Dokumenten- und Vertragsbezug pro Faser: Ablage von Dokumenten, Messprotokollen, Eigentumsverhältnissen sowie SLA-/Serviceinformationen direkt an der jeweiligen Faser.
Auswirkungsanalyse: Ermittlung, welche Dienste/Kunden betroffen wären, wenn eine bestimmte Faser, Muffe oder ein Verteilerport geändert oder gestört ist.
Workflows, Aufträge & Change-Tracking: Arbeitsaufträge für Bau, Umschaltungen und Entstörungen; versionssichere Nachverfolgung, wer wann welche Faserbelegung geändert hat.
Visualisierung & Reporting: Schema-/Topologieansichten (z. B. ODF-, Muffen- und Streckenansichten), Listenberichte zu Belegung/Kapazität sowie Audit- und Revisionsreports.

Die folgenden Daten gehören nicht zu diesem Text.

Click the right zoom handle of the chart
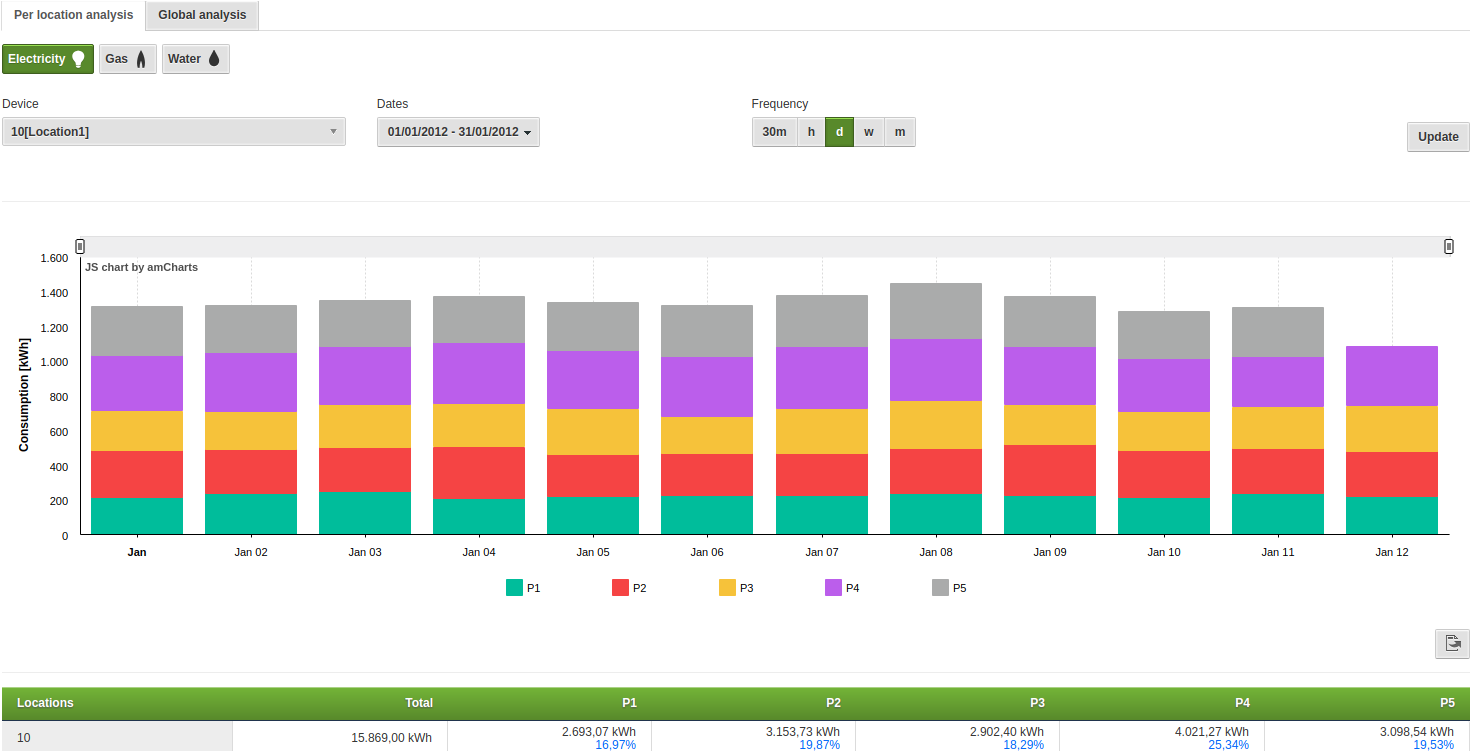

Integration (z. B. GIS/OSS/BSS): Kopplung an Karten-/GIS-Systeme, Netzplanung und Betriebs-/Service-Systeme, um Daten konsistent zu halten und Doppelerfassung zu vermeiden.
Ein Netzbetreiber weist in einem PoP eine konkrete Faser vom ODF-Port bis zum Kundenanschluss zu und dokumentiert Patchungen und Spleiße revisionssicher.
Ein Technikteam hinterlegt zu einer einzelnen Faser das Abnahme-Messprotokoll und nutzt die Streckenanalyse, um Dämpfungsreserven zu prüfen.
Bei einer Störung wird per Faser-Trace ermittelt, welche Kundenverbindungen über die betroffene Muffe laufen und welche Umschaltungen möglich sind.
Ein Stadtwerk verwaltet „Dark Fiber“-Kapazitäten, reserviert einzelne Fasern für zukünftige Vermietung und erstellt Belegungs-Reports für die Planung.
Im Rahmen eines Ausbauprojekts werden Änderungen an Faserbelegungen als Arbeitsaufträge gesteuert und anschließend automatisch in der Dokumentation aktualisiert.